- [THE TASK] Output each line exactly as written, from the first line of the records to the line bearing "You are a computer-use", inclusive, while leaving every picture out.
#####
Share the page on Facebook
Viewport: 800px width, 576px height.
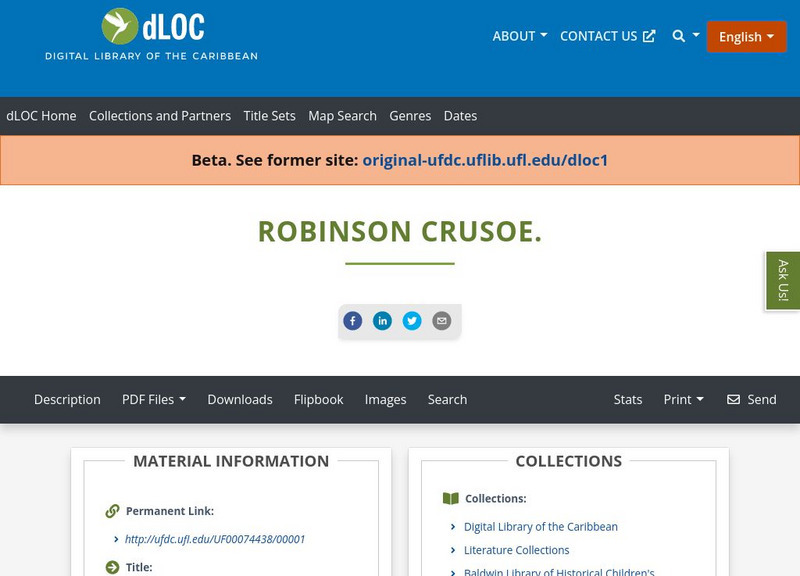coord(353,321)
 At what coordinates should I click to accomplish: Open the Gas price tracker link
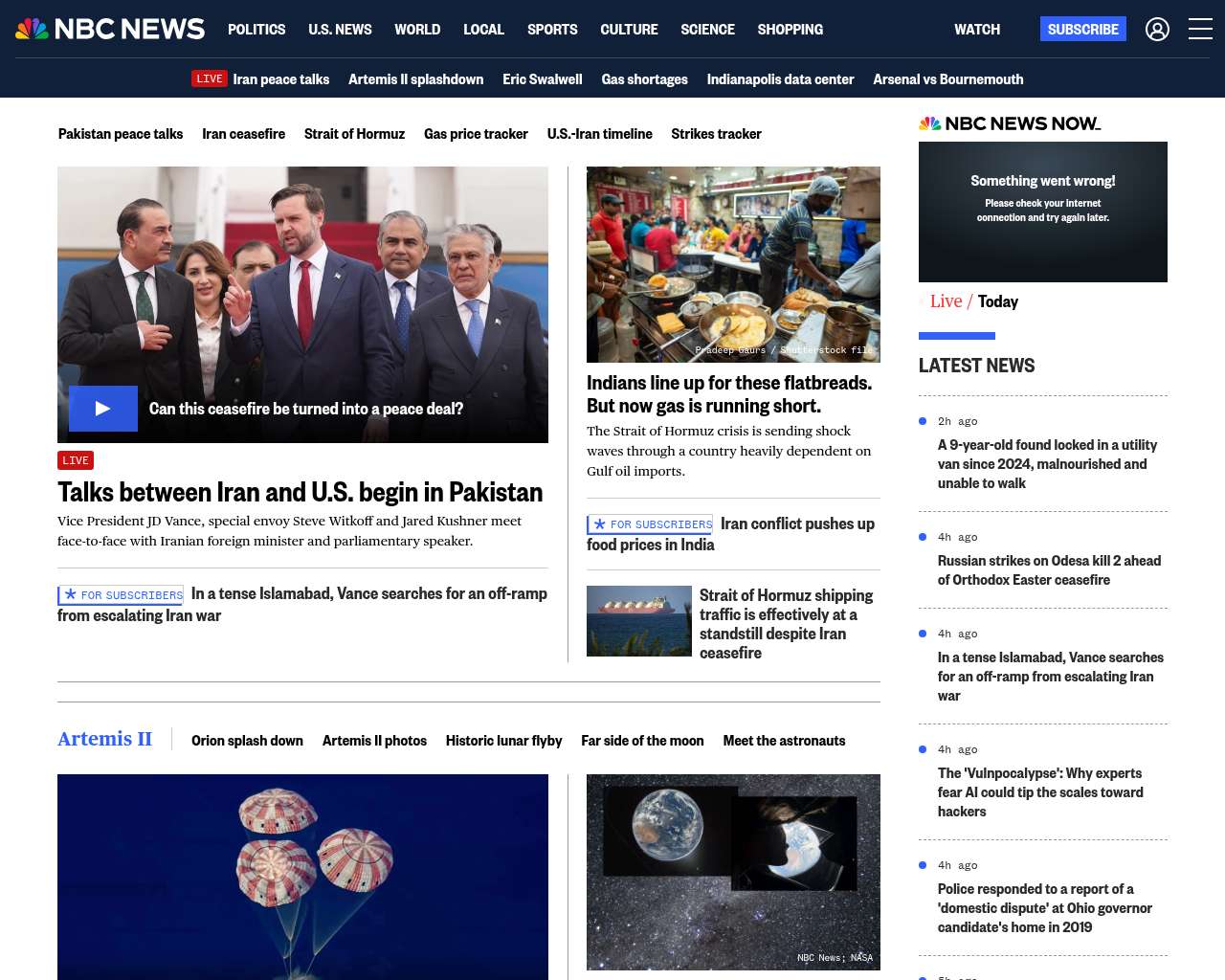(476, 134)
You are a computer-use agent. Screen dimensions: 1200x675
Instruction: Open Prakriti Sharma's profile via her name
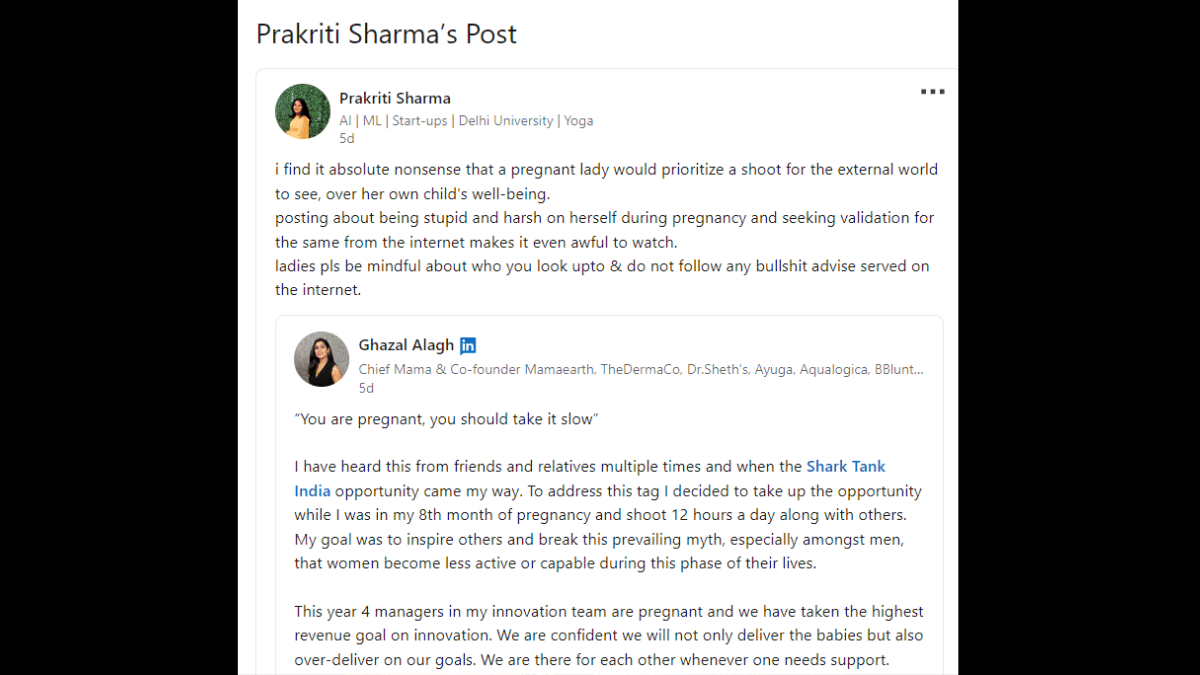tap(395, 98)
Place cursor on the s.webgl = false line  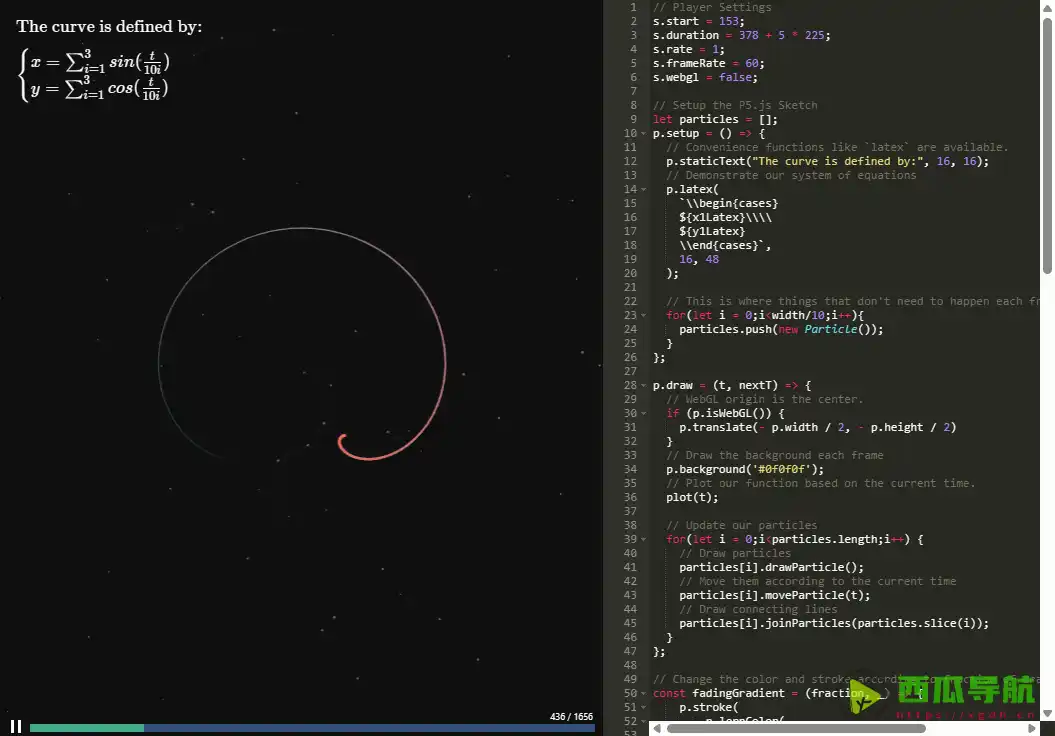click(x=705, y=77)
#####
- [TASK OUTPUT]
Share the page on Facebook
Viewport: 800px width, 576px height.
coord(353,321)
 At what coordinates should I click to accomplish: Open the Gas price tracker link
(476, 134)
You are a computer-use agent. Screen dimensions: 1200x675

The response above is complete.